- DIRECTIONS -
From the line with "Image resolution: width=305" down to the final line of the records below, retype everything exactly and leave out the rest.

○ ○ ○ ○ ○

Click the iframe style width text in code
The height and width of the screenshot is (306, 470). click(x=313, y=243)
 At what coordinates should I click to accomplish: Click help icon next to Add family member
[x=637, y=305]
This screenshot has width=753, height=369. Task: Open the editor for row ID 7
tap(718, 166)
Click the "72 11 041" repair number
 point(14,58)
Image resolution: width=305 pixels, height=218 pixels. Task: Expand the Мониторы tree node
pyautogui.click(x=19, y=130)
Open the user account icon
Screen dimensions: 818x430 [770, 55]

○ ○ ○ ○ ○

- SOLVED EXERCISE -
Image resolution: width=305 pixels, height=218 pixels. Task: Expand the Мониторы tree node
pyautogui.click(x=19, y=130)
Open the user account icon
Screen dimensions: 818x430 [770, 55]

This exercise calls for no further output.